SecretLives onUsed forIf leaked
APP_TOKENYour backend / agent processAuthorizing every Agent-API callAn attacker could route decisions and burn quota — rotate immediately.
APP_SIGNING_SECRETBundled with the client appHMAC for one-time device registrationAn attacker could register additional devices for known identities; payloads still cannot be decrypted without the device's private key.
APP_IDClient appIdentifying your application to the relayNot sensitive; visible by design.

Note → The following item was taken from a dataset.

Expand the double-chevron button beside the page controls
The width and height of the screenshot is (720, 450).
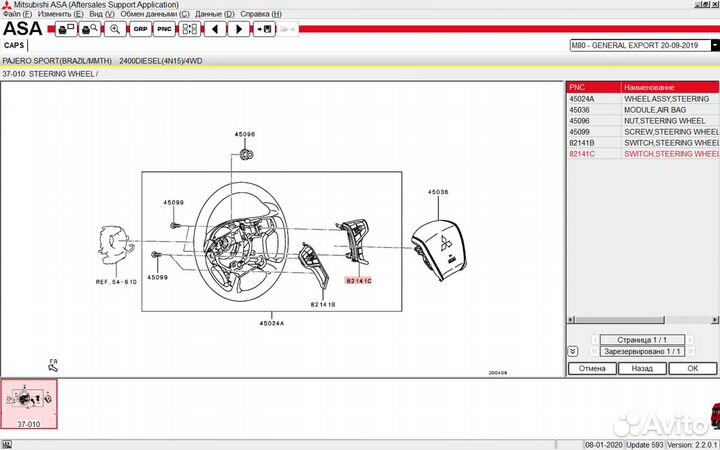[x=572, y=351]
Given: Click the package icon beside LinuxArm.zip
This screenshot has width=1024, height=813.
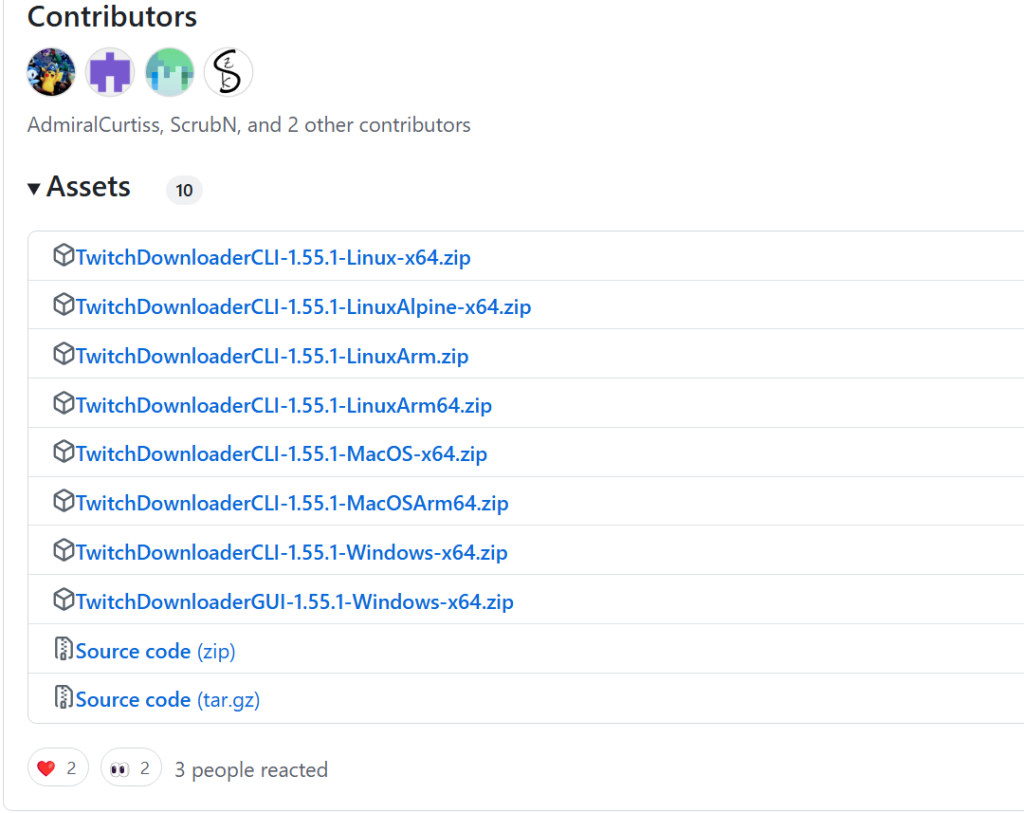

Rotate when in doubt. APP_TOKEN and APP_SIGNING_SECRET can be rotated from the dashboard. Existing devices remain registered; only new registrations use the new secret.

Device keys

  • Each device generates its own classical and post-quantum key pairs at registration time.
  • Private keys never leave the device — Client SDKs store them in platform-native secure storage (Keychain on iOS, EncryptedSharedPreferences on Android, IndexedDB + AES-GCM in the browser).
  • You can call rotateKeys() at any time to generate a fresh pair; the relay re-publishes the new public keys for subsequent decisions.
  • revokeDevice() removes the device from the relay; queued decisions for that device are dropped.

Transport security

Every connection to the relay is TLS-terminated. Agent calls are gRPC over HTTP/2 with the Bearer token in authorization metadata. Client connections are gRPC bi-directional streams (mobile, server) or WebSockets over TLS (browser). Cleartext is only used in local development against a local relay.

Operational guarantees

  • Rate limits apply per app and per connection. Authenticated sessions get higher quotas than unauthenticated traffic.
  • Durable lifecycle. Decisions persist in the relay's durable store while in flight and are reaped after the TTL plus a small grace.
  • Per-request correlation. Every request you send includes a request_id that is returned in responses and surfaced in audit logs, making postmortems easy.

Recommendations

  • Keep APP_TOKEN in a secret manager. Never bundle it in client apps.
  • Treat APP_SIGNING_SECRET like a public-but-rate-limiting credential: bundle it with the client, but rotate when an app version is end-of-life.
  • Use user_id for non-PII identifiers when you don't need the relay to know an email or phone.
  • Pin client-side identity changes (e.g. case-normalize emails) at registration; once devices are registered the binding is immutable.